EXTRACTED ENTRIES.
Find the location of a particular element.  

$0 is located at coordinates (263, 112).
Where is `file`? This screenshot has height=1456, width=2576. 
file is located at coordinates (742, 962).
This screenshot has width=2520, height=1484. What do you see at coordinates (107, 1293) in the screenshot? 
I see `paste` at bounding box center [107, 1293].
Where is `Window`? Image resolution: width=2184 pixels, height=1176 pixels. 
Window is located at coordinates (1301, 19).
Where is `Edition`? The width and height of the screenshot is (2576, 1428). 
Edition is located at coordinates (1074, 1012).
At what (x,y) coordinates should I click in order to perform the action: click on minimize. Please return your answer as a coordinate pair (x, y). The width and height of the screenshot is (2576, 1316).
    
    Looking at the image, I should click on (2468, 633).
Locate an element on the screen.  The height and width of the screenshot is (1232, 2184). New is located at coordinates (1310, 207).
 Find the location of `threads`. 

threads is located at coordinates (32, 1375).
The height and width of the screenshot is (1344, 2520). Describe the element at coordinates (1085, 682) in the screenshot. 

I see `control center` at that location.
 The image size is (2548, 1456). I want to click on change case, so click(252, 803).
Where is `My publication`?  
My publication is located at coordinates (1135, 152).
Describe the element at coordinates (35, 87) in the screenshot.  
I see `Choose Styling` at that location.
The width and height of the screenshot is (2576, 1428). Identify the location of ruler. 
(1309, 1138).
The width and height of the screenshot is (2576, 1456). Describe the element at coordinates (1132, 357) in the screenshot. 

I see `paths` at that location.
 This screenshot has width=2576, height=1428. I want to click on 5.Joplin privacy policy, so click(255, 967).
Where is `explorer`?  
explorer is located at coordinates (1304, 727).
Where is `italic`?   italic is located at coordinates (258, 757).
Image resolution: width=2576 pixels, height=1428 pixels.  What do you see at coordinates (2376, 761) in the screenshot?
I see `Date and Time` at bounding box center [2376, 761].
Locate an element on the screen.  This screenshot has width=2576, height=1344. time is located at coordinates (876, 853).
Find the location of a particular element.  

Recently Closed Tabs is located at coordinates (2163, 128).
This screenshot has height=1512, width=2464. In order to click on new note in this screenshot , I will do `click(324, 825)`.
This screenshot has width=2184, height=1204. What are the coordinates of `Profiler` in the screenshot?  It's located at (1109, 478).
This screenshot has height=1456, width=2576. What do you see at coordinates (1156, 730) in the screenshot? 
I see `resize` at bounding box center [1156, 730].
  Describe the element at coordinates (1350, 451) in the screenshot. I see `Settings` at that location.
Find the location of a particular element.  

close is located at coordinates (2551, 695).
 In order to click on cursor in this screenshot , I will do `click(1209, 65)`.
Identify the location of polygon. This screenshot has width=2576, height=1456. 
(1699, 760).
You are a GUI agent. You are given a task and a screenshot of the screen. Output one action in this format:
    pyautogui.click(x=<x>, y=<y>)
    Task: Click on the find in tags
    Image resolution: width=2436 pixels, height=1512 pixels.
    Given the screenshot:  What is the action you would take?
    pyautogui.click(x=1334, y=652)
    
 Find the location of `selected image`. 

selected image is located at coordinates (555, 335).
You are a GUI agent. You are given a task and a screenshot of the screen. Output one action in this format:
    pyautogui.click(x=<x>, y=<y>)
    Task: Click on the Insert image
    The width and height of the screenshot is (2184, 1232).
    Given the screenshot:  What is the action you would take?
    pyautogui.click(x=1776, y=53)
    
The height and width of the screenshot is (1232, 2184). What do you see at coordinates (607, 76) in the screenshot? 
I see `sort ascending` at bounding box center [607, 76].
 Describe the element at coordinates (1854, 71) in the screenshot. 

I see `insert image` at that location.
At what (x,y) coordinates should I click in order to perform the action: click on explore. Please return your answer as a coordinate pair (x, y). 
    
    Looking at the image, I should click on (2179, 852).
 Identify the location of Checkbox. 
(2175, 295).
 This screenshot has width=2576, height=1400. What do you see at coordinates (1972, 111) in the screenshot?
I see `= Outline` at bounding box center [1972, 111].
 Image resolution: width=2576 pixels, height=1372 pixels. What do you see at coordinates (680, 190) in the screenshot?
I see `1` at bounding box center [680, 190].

OBJECTIVE. Rewrite the lines above as a numbered list, leaving out any blank lines.

ANSWER IN FULL.
1. Find the location of a particular element.  
2. $0 is located at coordinates (263, 112).
3. Where is `file`? This screenshot has height=1456, width=2576. 
4. file is located at coordinates (742, 962).
5. This screenshot has width=2520, height=1484. What do you see at coordinates (107, 1293) in the screenshot? 
6. I see `paste` at bounding box center [107, 1293].
7. Where is `Window`? Image resolution: width=2184 pixels, height=1176 pixels. 
8. Window is located at coordinates (1301, 19).
9. Where is `Edition`? The width and height of the screenshot is (2576, 1428). 
10. Edition is located at coordinates (1074, 1012).
11. At what (x,y) coordinates should I click in order to perform the action: click on minimize. Please return your answer as a coordinate pair (x, y). The width and height of the screenshot is (2576, 1316).
12.     Looking at the image, I should click on (2468, 633).
13. Locate an element on the screen.  The height and width of the screenshot is (1232, 2184). New is located at coordinates (1310, 207).
14.  Find the location of `threads`. 
15. threads is located at coordinates (32, 1375).
16. The height and width of the screenshot is (1344, 2520). Describe the element at coordinates (1085, 682) in the screenshot. 
17. I see `control center` at that location.
18.  The image size is (2548, 1456). I want to click on change case, so click(252, 803).
19. Where is `My publication`?  
20. My publication is located at coordinates (1135, 152).
21. Describe the element at coordinates (35, 87) in the screenshot.  
22. I see `Choose Styling` at that location.
23. The width and height of the screenshot is (2576, 1428). Identify the location of ruler. 
24. (1309, 1138).
25. The width and height of the screenshot is (2576, 1456). Describe the element at coordinates (1132, 357) in the screenshot. 
26. I see `paths` at that location.
27.  This screenshot has width=2576, height=1428. I want to click on 5.Joplin privacy policy, so click(255, 967).
28. Where is `explorer`?  
29. explorer is located at coordinates (1304, 727).
30. Where is `italic`?   italic is located at coordinates (258, 757).
31. Image resolution: width=2576 pixels, height=1428 pixels.  What do you see at coordinates (2376, 761) in the screenshot?
32. I see `Date and Time` at bounding box center [2376, 761].
33. Locate an element on the screen.  This screenshot has width=2576, height=1344. time is located at coordinates (876, 853).
34. Find the location of a particular element.  
35. Recently Closed Tabs is located at coordinates (2163, 128).
36. This screenshot has height=1512, width=2464. In order to click on new note in this screenshot , I will do `click(324, 825)`.
37. This screenshot has width=2184, height=1204. What are the coordinates of `Profiler` in the screenshot?  It's located at (1109, 478).
38. This screenshot has height=1456, width=2576. What do you see at coordinates (1156, 730) in the screenshot? 
39. I see `resize` at bounding box center [1156, 730].
40.   Describe the element at coordinates (1350, 451) in the screenshot. I see `Settings` at that location.
41. Find the location of a particular element.  
42. close is located at coordinates (2551, 695).
43.  In order to click on cursor in this screenshot , I will do `click(1209, 65)`.
44. Identify the location of polygon. This screenshot has width=2576, height=1456. 
45. (1699, 760).
46. You are a GUI agent. You are given a task and a screenshot of the screen. Output one action in this format:
47.     pyautogui.click(x=<x>, y=<y>)
48.     Task: Click on the find in tags
49.     Image resolution: width=2436 pixels, height=1512 pixels.
50.     Given the screenshot:  What is the action you would take?
51.     pyautogui.click(x=1334, y=652)
52.  Find the location of `selected image`. 
53. selected image is located at coordinates (555, 335).
54. You are a GUI agent. You are given a task and a screenshot of the screen. Output one action in this format:
55.     pyautogui.click(x=<x>, y=<y>)
56.     Task: Click on the Insert image
57.     The width and height of the screenshot is (2184, 1232).
58.     Given the screenshot:  What is the action you would take?
59.     pyautogui.click(x=1776, y=53)
60. The height and width of the screenshot is (1232, 2184). What do you see at coordinates (607, 76) in the screenshot? 
61. I see `sort ascending` at bounding box center [607, 76].
62.  Describe the element at coordinates (1854, 71) in the screenshot. 
63. I see `insert image` at that location.
64. At what (x,y) coordinates should I click in order to perform the action: click on explore. Please return your answer as a coordinate pair (x, y). 
65.     Looking at the image, I should click on (2179, 852).
66.  Identify the location of Checkbox. 
67. (2175, 295).
68.  This screenshot has width=2576, height=1400. What do you see at coordinates (1972, 111) in the screenshot?
69. I see `= Outline` at bounding box center [1972, 111].
70.  Image resolution: width=2576 pixels, height=1372 pixels. What do you see at coordinates (680, 190) in the screenshot?
71. I see `1` at bounding box center [680, 190].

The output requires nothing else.